## WRITTEN INSTRUCTION:
Please express the entries from the line with "Where should I click to: Tap" up to and including the line with "tap(528, 139)" as a two-column CSV with the columns instruction and answer, one row per entry. Put each value in its own quoted field, with line breaks turned into spaces.

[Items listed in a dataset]
=-=-=

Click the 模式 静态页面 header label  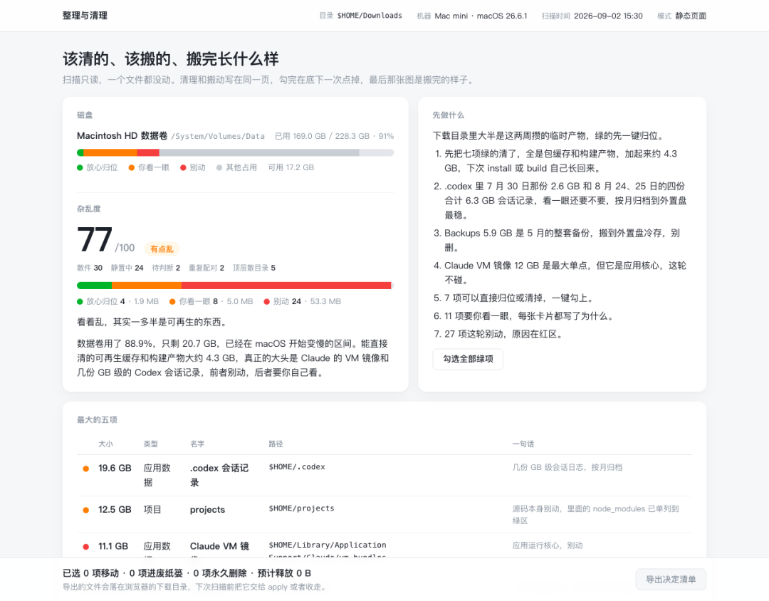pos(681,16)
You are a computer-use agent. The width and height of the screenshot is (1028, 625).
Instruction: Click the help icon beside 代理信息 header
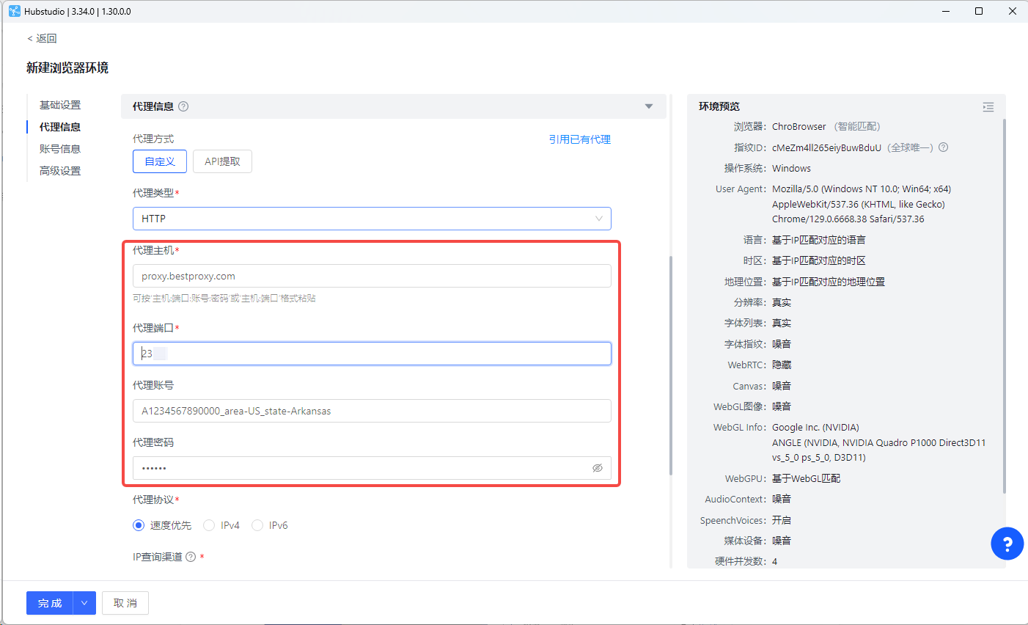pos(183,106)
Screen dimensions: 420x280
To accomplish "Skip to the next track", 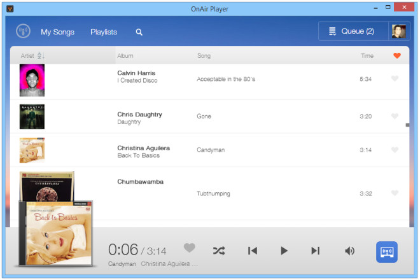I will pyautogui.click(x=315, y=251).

=-=-=

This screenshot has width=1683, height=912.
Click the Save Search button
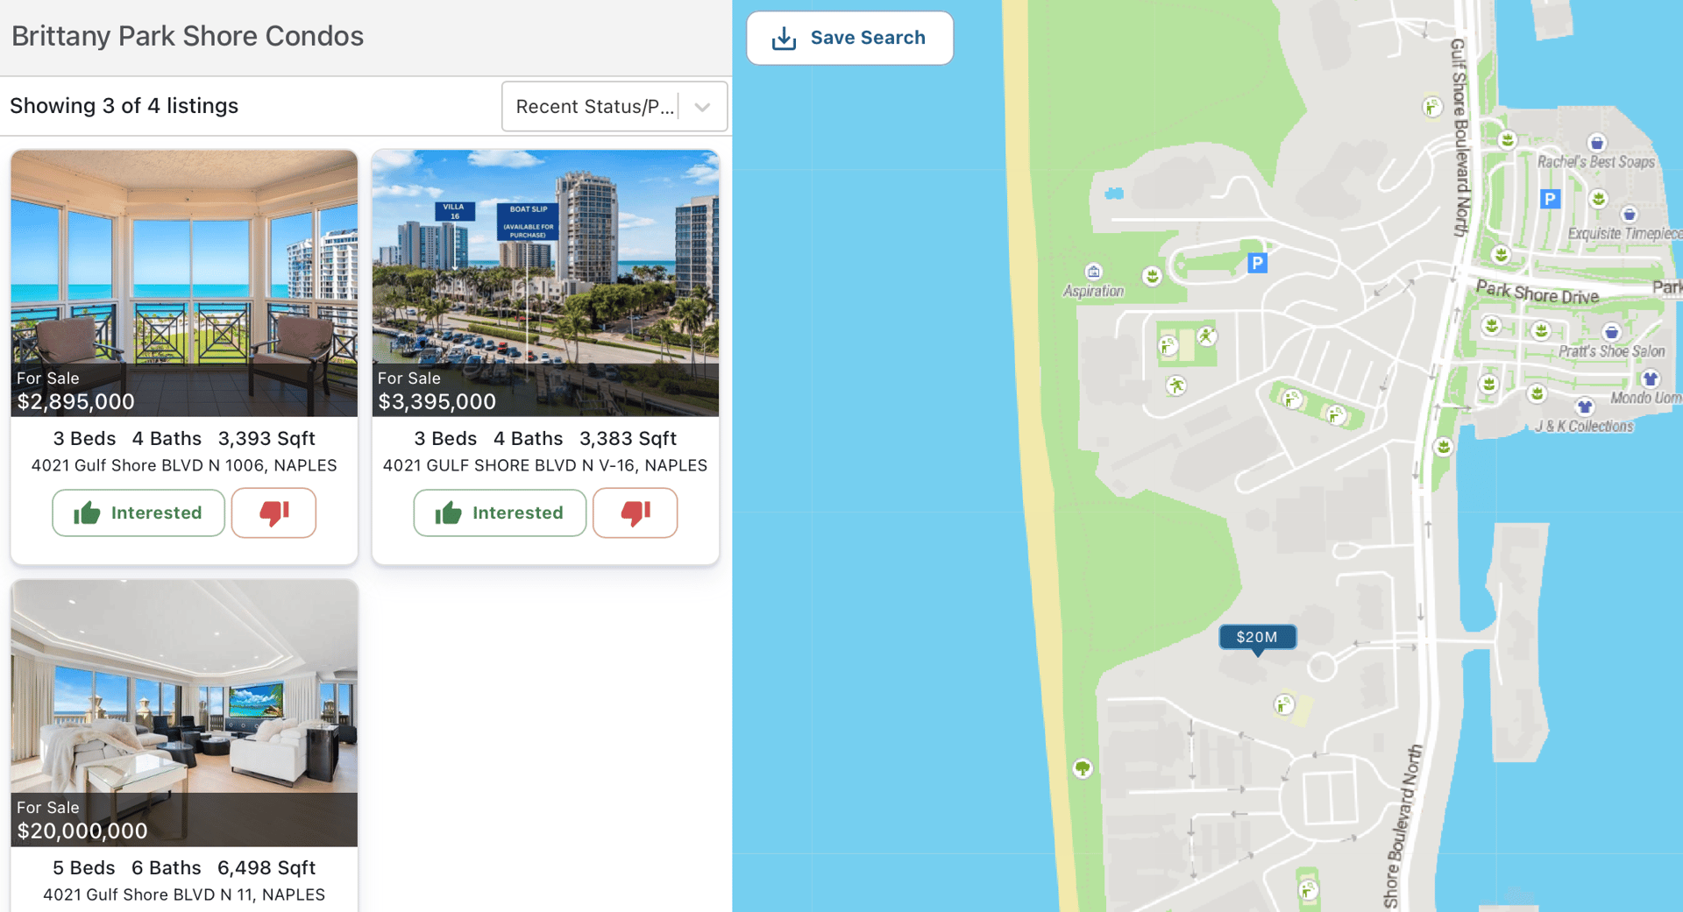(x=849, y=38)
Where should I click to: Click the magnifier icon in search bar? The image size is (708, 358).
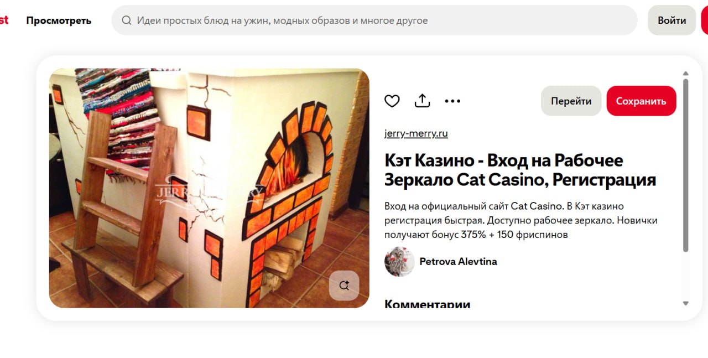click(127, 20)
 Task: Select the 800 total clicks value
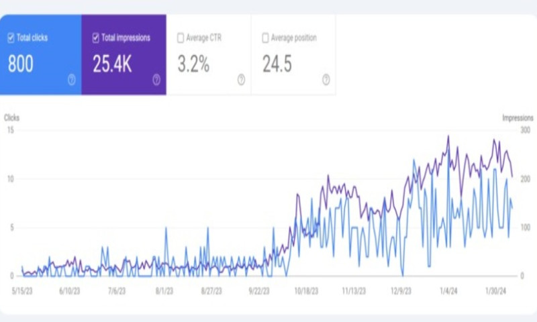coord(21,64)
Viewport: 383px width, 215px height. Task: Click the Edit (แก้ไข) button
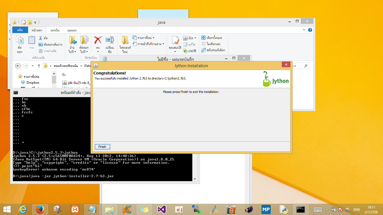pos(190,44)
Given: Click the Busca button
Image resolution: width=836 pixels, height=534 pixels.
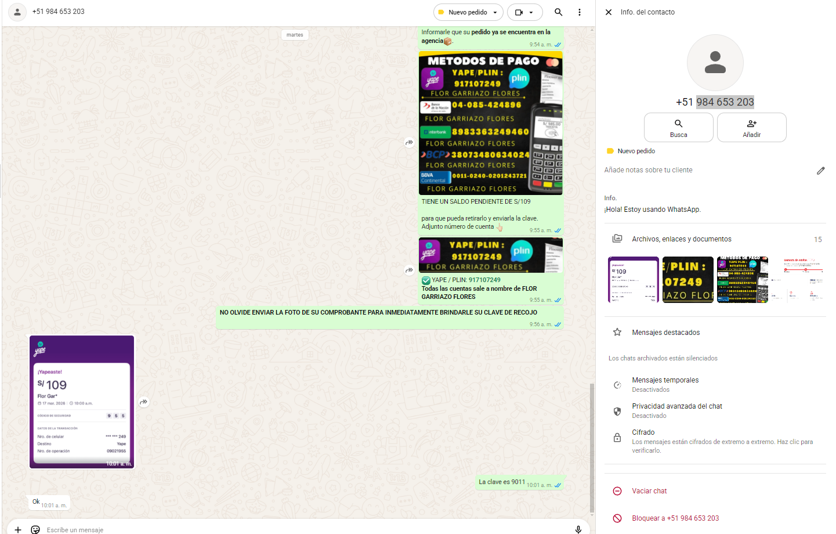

=-=-=

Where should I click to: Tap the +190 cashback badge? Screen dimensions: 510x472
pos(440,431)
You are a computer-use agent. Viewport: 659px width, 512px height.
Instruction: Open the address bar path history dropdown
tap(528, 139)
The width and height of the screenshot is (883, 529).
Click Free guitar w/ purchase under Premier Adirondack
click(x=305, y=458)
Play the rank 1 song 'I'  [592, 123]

=-=-=

## RESULT:
instruction,answer
"Where should I click to: Tap the +190 cashback badge? Screen dimensions: 510x472","pos(440,431)"
"You are a computer-use agent. Viewport: 659px width, 512px height. Instruction: Open the address bar path history dropdown","tap(528, 139)"